▶ Stated goal
Copy the items below word for word, from the first line up to and including the line with "Action: point(155,233)". Leave the pictures out of your copy.

╭──

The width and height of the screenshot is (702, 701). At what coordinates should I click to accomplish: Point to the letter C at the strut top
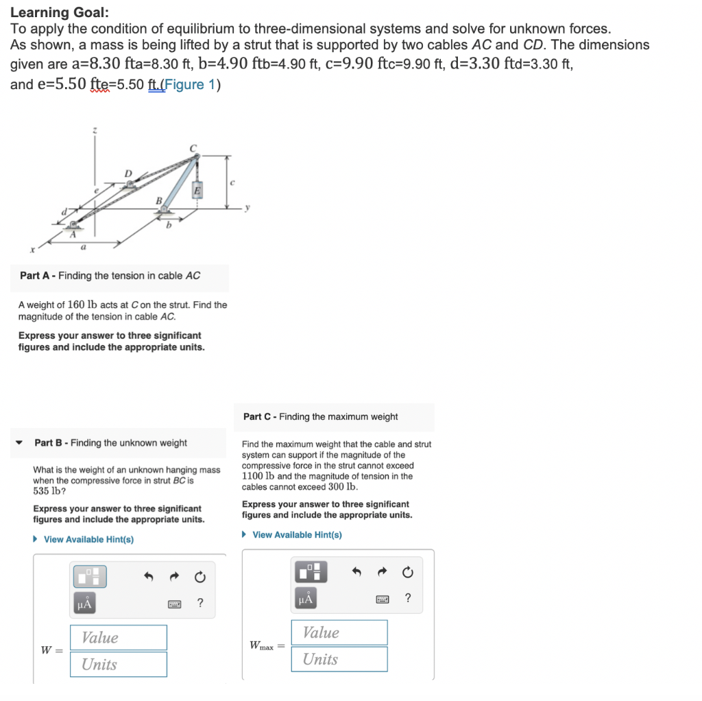[193, 148]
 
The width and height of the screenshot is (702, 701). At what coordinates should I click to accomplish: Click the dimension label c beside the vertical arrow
[233, 181]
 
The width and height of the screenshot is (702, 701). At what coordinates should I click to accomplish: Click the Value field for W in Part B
[118, 637]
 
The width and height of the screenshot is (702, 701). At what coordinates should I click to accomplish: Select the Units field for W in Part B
[118, 664]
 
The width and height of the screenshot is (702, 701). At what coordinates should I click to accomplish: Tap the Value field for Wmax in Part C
[341, 632]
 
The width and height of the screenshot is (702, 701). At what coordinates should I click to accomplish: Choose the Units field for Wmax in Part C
[341, 659]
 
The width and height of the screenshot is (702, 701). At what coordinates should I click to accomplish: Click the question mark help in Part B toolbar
[199, 603]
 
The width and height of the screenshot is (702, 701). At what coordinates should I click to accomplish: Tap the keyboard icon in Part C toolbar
[382, 599]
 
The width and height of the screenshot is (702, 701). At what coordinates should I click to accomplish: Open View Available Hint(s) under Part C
[297, 535]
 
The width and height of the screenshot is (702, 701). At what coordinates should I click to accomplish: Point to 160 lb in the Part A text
[82, 305]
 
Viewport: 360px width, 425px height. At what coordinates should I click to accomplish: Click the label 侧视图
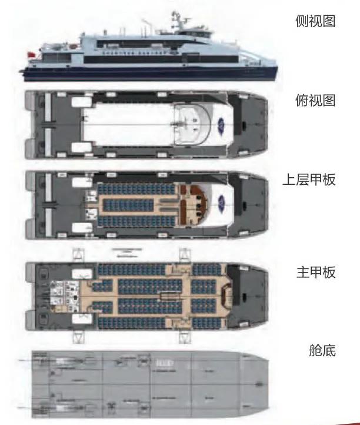click(315, 22)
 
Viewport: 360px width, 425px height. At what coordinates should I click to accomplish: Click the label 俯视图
click(315, 100)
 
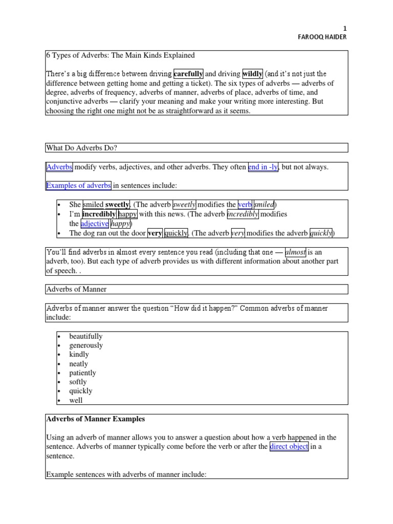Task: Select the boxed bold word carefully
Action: point(188,74)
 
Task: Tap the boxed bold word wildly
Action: point(253,74)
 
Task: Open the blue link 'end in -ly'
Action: point(263,167)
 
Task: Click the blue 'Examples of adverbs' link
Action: point(78,185)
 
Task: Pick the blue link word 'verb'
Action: point(245,205)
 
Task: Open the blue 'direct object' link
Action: point(289,447)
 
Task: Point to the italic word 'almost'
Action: point(296,252)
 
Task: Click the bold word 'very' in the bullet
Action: point(155,233)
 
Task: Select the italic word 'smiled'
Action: point(265,205)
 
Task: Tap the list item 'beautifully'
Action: point(86,337)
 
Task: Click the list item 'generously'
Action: point(86,345)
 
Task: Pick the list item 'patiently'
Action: point(83,373)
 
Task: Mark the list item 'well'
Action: point(76,400)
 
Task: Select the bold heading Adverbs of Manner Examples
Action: point(96,419)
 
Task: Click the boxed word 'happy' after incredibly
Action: point(127,214)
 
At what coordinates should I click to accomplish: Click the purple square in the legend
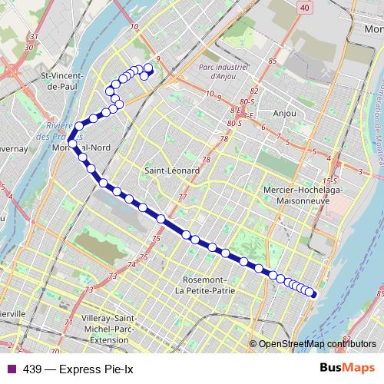10,368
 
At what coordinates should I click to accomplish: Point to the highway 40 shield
306,8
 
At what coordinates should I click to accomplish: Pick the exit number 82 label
254,91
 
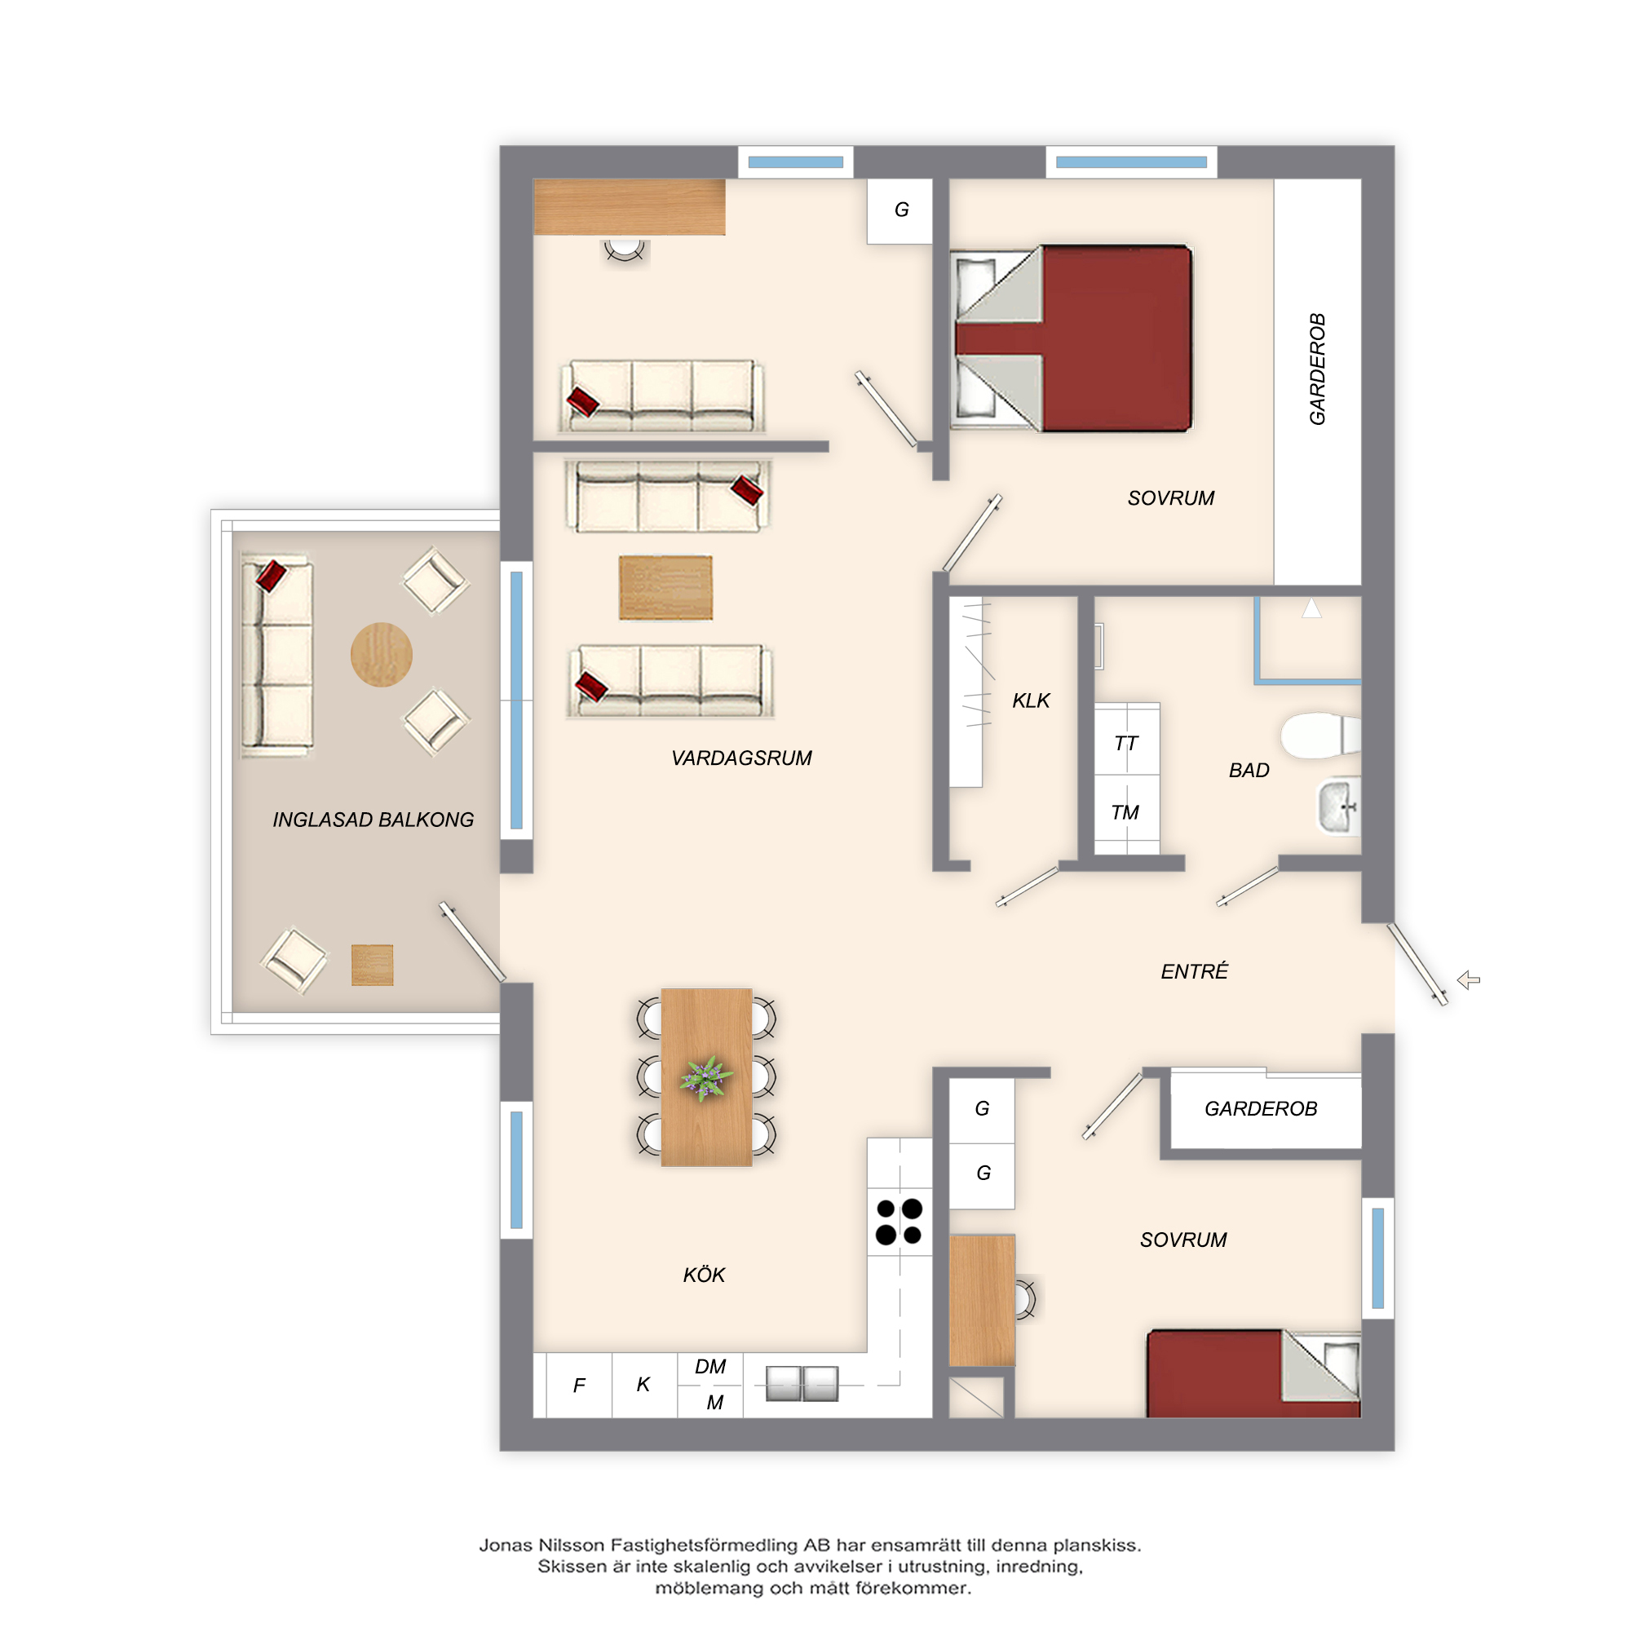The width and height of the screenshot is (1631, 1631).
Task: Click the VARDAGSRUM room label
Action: click(741, 758)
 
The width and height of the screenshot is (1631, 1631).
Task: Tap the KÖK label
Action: click(704, 1275)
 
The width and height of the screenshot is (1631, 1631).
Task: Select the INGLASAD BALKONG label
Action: click(373, 820)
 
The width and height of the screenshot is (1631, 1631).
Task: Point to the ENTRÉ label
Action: click(1194, 972)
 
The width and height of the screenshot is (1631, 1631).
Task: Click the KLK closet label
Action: click(1031, 701)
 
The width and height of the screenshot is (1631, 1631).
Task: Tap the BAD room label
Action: click(1249, 771)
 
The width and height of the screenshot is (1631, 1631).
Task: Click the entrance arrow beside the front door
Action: click(1469, 980)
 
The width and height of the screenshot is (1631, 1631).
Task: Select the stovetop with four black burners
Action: click(899, 1222)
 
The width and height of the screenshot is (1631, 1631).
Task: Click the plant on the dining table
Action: click(705, 1079)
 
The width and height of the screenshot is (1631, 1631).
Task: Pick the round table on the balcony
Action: click(382, 654)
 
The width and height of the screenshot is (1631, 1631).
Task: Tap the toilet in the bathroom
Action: click(1320, 736)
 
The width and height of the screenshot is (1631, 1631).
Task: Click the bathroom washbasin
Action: click(1339, 807)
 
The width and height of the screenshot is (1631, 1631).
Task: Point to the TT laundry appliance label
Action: click(1126, 743)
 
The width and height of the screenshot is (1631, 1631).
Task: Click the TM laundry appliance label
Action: click(1125, 812)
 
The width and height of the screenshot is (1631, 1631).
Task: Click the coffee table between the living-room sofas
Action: click(666, 587)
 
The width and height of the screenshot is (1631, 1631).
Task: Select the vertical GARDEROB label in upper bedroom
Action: click(1318, 369)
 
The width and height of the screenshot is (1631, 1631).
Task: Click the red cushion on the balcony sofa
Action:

╰──

▶ Solved exercise
The width and height of the screenshot is (702, 701). At what coordinates should I click to accomplish: Point to the letter C at the strut top
[193, 148]
 
The width and height of the screenshot is (702, 701). At what coordinates should I click to accomplish: Click the dimension label c beside the vertical arrow
[233, 181]
 
The width and height of the screenshot is (702, 701). At what coordinates should I click to accomplish: Click the Value field for W in Part B
[118, 637]
 
The width and height of the screenshot is (702, 701). At what coordinates should I click to accomplish: Select the Units field for W in Part B
[118, 664]
 
The width and height of the screenshot is (702, 701). At what coordinates should I click to accomplish: Tap the Value field for Wmax in Part C
[341, 632]
 
The width and height of the screenshot is (702, 701). At what coordinates should I click to accomplish: Choose the Units field for Wmax in Part C
[341, 659]
 
The width and height of the screenshot is (702, 701). At what coordinates should I click to accomplish: Click the question mark help in Part B toolbar
[199, 603]
 
The width and height of the screenshot is (702, 701). At what coordinates should I click to accomplish: Tap the keyboard icon in Part C toolbar
[382, 599]
 
The width and height of the screenshot is (702, 701). At what coordinates should I click to accomplish: Open View Available Hint(s) under Part C
[297, 535]
 
The width and height of the screenshot is (702, 701). At what coordinates should I click to accomplish: Point to 160 lb in the Part A text
[82, 305]
 
Viewport: 360px width, 425px height. At what coordinates should I click to accomplish: Click the label 侧视图
click(315, 22)
 
Viewport: 360px width, 425px height. At what coordinates should I click to accomplish: Click the label 俯视图
click(315, 100)
 
Task: Select the boxed bold word carefully
Action: point(188,74)
 
Task: Tap the boxed bold word wildly
Action: point(253,74)
 
Task: Open the blue link 'end in -ly'
Action: point(263,167)
 
Task: Click the blue 'Examples of adverbs' link
Action: point(78,185)
 
Task: Pick the blue link word 'verb'
Action: point(245,205)
 
Task: Open the blue 'direct object' link
Action: point(289,447)
 
Task: Point to the italic word 'almost'
Action: point(296,252)
 
Task: Click the bold word 'very' in the bullet
Action: point(155,233)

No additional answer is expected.